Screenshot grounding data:
_ _ _ _
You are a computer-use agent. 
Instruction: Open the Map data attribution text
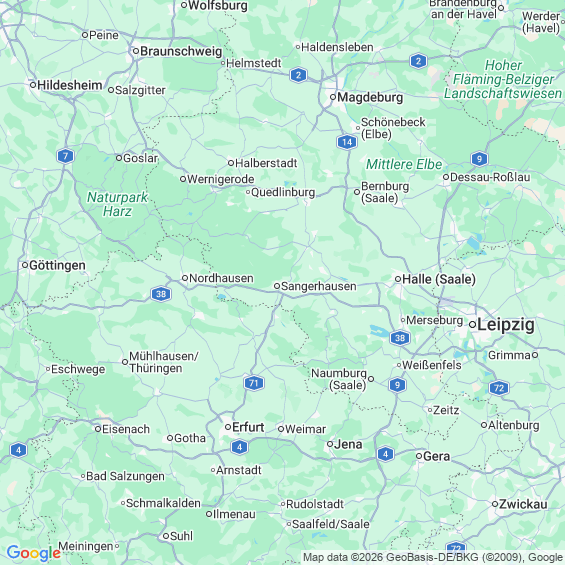(x=432, y=557)
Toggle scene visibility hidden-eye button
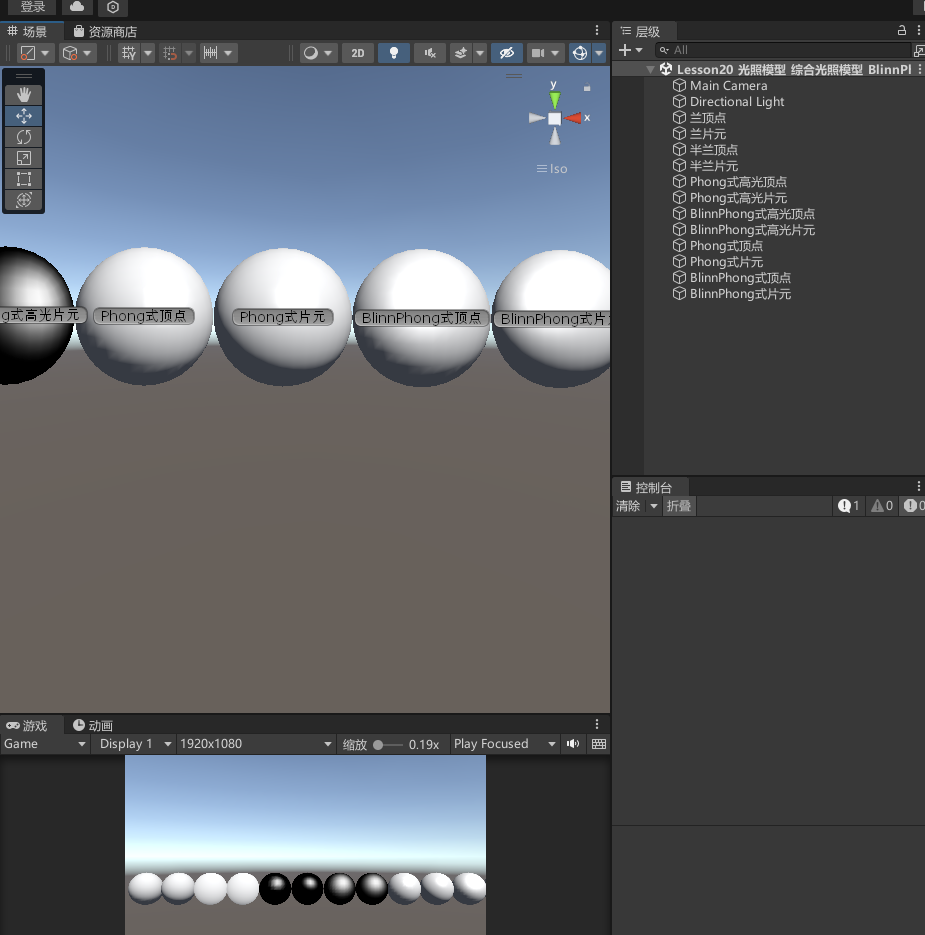 tap(507, 53)
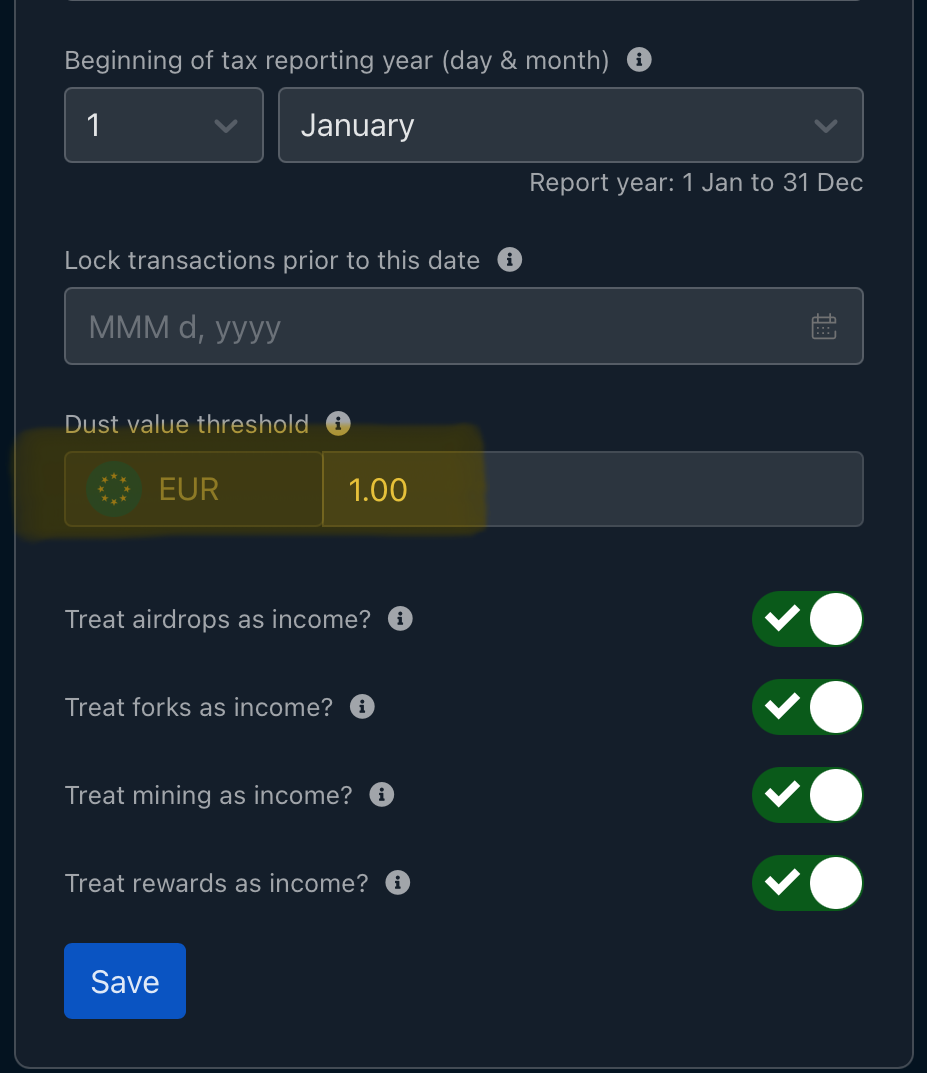The image size is (927, 1073).
Task: Focus the lock transactions date field
Action: 464,326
_ _ _ _
WHAT YOU NEED TO DO => Leaving the images behind, set down every entry word for word.

YOUR RESPONSE =>
You are a computer-use agent. 
Instruction: Open the Map data attribution text
(x=432, y=557)
Toggle scene visibility hidden-eye button
 tap(507, 53)
The image size is (927, 1073).
Task: Focus the lock transactions date field
Action: 464,326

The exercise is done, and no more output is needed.